Souhaitant la bienvenue au Pape dans la synagogue de Rome le grand rabbin de Rome Ricardo di Segni a médité l’histoire des rapports entre le christianisme et le judaïsme en partant de la Bible. Un des problèmes majeurs mis en évidence par l’auteur sacré est la recherche de la fraternité : Caïn et Abel, Isaac et Ismaël, Jacob et Esaü et finalement Joseph vendu par ses frères. Comment passer du rapport de force au rapport de réciprocité ?

Il y a une lecture juive de ces pages de la Bible et il y a une lecture chrétienne de ces textes. Ce qui va opposer la synagogue et l’Eglise c’est l’interprétation de ces textes : Qui est Jacob et qui est Esaü ? Qui est Caïn et qui est Abel ? Il suffit de relire la littérature rabbinique pour trouver l’identification Esaü et Rome. Les Pères de l’Eglise n’hésiteront pas un instant pour identifier l’Eglise avec Jacob. Nous avons recueilli les textes dans notre ouvrage Les enfants de Rébecca.

Joseph vendu par ses frères est devenu le paradigme de Jésus de Nazareth que l’évangile de Jean appelle le fils de Joseph. Jésus fut vendu par Juda comme Joseph fut vendu par Juda. Les frères de Joseph quand ils descendirent en Egypte acheter du pain ne reconnurent pas Joseph. Ce n’est que lors de la deuxième descente en Egypte qu’ils reconnurent leur frère.

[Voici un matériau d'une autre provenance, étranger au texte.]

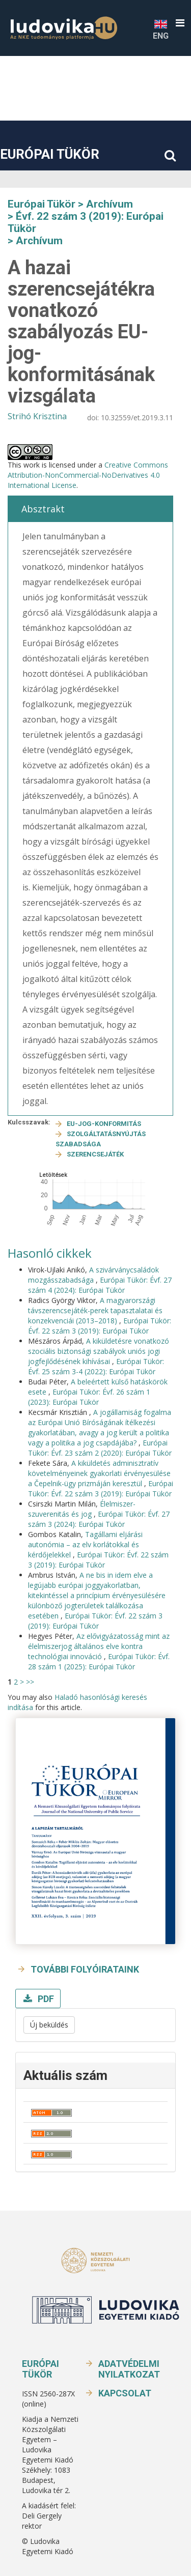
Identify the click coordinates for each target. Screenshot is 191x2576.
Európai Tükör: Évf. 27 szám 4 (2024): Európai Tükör (100, 1285)
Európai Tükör (49, 154)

Le pape a reconnu dans sa réponse au grand rabbin que la lecture juive de l’Ecriture est légitime. Finalement c’est aux sources que nous sommes renvoyés et à leur interprétation. C’est à ce niveau que se jouera le dialogue entre l’Eglise et la synagogue.

Les journalistes en recherche de sensationnel ne retiendront de cette visite que les problèmes qui ont précédé cette visite à une communauté juive en ébullition. Le dossier de Pie XII est une affaire interne à l’Eglise. Mais le rapprochement d’amitié entre les deux frères est irrévocable. Impossible de fermer la voie ouverte par Vatican II. Israël reste le peuple de l’alliance. La théologie de la substitution est du même coup pulvérisée.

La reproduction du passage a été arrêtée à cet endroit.